Structure Definition
-
Nodes: Branch points and/or key terminals with a boolean
is_key. -
Edges: Each outgoing edge has a non-empty substring label; siblings’ first characters differ.
-
Ordering: Children are organized to respect lexicographic order.
-
Compression invariant: No node has exactly one child unless it is marked
is_key; otherwise the chain is stored in the incoming edge label.
Core Operations
Let edge(u, c) be the child edge from u whose label begins with character c. Let L be an edge label and |L| its length.
Search(key)
function SEARCH(root, key):
u = root; i = 0
while i < |key|:
e = edge(u, key[i])
if e == null: return NOT_FOUND
L = e.label
k = longest_common_prefix_len(key, i, L, 0)

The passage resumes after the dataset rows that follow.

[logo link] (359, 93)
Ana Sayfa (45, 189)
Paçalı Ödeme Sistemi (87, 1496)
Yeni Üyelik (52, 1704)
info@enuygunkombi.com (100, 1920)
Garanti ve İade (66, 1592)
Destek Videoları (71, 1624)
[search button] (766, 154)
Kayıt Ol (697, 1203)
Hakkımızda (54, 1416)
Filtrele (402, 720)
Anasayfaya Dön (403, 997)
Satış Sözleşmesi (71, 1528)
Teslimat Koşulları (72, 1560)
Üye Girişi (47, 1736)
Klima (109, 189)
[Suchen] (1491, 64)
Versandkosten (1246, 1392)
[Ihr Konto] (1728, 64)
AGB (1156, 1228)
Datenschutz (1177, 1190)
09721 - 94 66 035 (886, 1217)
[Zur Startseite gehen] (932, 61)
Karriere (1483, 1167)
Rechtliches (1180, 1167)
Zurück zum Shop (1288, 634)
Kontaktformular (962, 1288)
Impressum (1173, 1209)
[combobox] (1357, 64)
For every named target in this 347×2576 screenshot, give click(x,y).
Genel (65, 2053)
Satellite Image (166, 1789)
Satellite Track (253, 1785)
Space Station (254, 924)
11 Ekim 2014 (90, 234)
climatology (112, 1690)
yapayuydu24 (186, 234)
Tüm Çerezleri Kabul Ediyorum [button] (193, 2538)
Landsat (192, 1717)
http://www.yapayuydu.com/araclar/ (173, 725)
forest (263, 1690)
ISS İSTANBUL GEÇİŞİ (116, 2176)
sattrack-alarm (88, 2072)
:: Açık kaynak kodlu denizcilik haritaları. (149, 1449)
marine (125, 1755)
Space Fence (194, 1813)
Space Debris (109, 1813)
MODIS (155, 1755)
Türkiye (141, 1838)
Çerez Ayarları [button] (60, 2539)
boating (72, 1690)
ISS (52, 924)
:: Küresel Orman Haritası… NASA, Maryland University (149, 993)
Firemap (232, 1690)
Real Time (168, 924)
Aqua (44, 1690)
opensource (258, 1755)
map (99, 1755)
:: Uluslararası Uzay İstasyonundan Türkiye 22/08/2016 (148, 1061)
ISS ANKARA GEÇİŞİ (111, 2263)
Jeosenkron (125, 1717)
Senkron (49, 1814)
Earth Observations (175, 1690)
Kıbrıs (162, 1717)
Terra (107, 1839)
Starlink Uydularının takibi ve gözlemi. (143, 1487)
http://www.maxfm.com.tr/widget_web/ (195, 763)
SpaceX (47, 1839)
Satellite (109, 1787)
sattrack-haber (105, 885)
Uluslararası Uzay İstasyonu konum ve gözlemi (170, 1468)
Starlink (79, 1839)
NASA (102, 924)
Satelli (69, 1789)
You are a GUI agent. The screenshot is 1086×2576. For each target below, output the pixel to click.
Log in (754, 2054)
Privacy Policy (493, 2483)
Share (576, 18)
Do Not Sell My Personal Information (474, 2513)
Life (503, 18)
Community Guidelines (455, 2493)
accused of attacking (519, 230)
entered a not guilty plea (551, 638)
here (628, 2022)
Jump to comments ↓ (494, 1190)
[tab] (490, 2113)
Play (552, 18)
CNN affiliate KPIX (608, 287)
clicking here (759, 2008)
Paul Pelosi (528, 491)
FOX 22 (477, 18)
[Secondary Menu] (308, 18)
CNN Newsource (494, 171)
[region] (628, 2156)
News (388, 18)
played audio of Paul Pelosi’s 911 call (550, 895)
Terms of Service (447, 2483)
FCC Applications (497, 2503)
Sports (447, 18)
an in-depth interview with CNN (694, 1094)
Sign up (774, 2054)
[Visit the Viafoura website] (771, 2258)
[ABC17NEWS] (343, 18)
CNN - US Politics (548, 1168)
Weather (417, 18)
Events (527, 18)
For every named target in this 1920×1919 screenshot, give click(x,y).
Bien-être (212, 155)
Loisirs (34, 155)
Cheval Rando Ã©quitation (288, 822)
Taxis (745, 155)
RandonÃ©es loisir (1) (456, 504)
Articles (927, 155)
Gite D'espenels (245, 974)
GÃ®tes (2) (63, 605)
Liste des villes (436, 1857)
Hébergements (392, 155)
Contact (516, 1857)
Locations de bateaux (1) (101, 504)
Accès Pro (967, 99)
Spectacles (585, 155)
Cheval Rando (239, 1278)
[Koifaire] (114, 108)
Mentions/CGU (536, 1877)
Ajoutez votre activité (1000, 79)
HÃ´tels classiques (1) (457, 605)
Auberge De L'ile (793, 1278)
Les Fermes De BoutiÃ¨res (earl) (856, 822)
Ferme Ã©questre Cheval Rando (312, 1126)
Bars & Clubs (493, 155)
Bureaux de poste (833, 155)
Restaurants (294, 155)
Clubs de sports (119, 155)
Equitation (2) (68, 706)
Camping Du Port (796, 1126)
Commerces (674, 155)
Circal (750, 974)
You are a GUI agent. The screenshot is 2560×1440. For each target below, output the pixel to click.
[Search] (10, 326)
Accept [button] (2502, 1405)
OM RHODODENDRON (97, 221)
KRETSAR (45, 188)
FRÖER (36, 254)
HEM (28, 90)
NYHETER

if k < |L|: return NOT_FOUND // diverged inside edge label
i = i + k
u = e.child
return (u.is_key ? FOUND : NOT_FOUND)Insert(key)
function INSERT(root, key):
u = root; i = 0
while i < |key|:
e = edge(u, key[i])
if e == null:
create_edge(u, key[i..], new_node(is_key=true))
return INSERTED_NEW
L = e.label
k = longest_common_prefix_len(key, i, L, 0)
if k == |L|:
i = i + k; u = e.child; continue
// split at k
mid = new_node(is_key=false)
replace_edge(u, L[0]) with edge(u, L[0..k], mid)
create_edge(mid, L[k], e.child, label=L[k..]) // old tail
if i + k == |key|:
mid.is_key = true
else:
create_edge(mid, key[i+k], new_node(is_key=true), label=key[i+k..])
return INSERTED_NEW
if u.is_key: return ALREADY_PRESENT
u.is_key = true
return INSERTED_NEWDelete(key)
function DELETE(root, key):
(found, u, stack) = SEARCH_WITH_STACK(root, key)
if not found: return NOT_FOUND
u.is_key = false
// compress upward while a non-terminal has exactly one child
while u != root and u.is_key == false and u.child_count == 1:
v = only_child(u)
merge_edge_labels(parent_of(u), edge_from_parent(u), u, v)
u = parent_of(u)
return DELETEDExample or Trace
Keys: ["bear", "bell", "bid", "bull", "buy", "sell", "stock", "stop"]
-
From the root, two branches labeled
"b"and"s". -
Under
"b", children compress to"be","bi","bu". -
Inserting
"belt"against"bell"triggers a mid-node split at"bel"(as illustrated above). -
A longest-prefix query for
"stu"follows"s" → "t"and stops before"sto"; completions live under the"st"locus.
Complexity Analysis
-
Space:
O(L + n)characters plus metadata; typically far smaller than a standard trie (L= total key length,n= number of keys). -
Search / Insert / Delete:
O(m)in key lengthm(each step consumes ≥1 character; splits/merges are local). -
Prefix enumeration:
O(k + output)wherekis prefix length.
Optimizations or Variants
-
Branching representation: ordered map (flexible), radix array (fast, higher fan-out), crit-bit (branch at first differing bit for byte strings).
-
Small-label inline: store very short labels inline within the edge to remove an indirection.
-
Persistent version: for immutable snapshots, share unchanged subtrees and allocate new nodes on updates.
Applications
-
Autocomplete and prefix search
-
Longest-prefix match (routing-like lookups)
-
Symbol tables / compiler tooling
-
Compact in-memory or memory-mapped dictionaries
Common Pitfalls or Edge Cases
Warning
Edge-split correctness: Always create a mid node, move the old child onto the tail label, and set
is_keyif the key ends at the split.
Warning
Normalization: Case/Unicode normalization should happen before insertion; otherwise common prefixes won’t align and compression suffers.
Implementation Notes or Trade-offs
-
Ownership & lifetime: Prefer arenas to avoid fragmentation and to enable bulk teardown; document slice lifetimes if labels reference packed storage.
-
Determinism: For reproducible builds, define a stable child ordering and avoid RNG-dependent tie-breakers.
-
Iteration: Preorder traversal yields lexicographic order if children are ordered by first character.
Summary
Compressed tries collapse single-child paths into edge labels, giving shorter height and fewer pointer hops while preserving trie semantics (exact lookup, prefix queries, ordered iteration). Correctness hinges on edge-split logic and post-delete re-compression; performance depends on label storage and branching representation.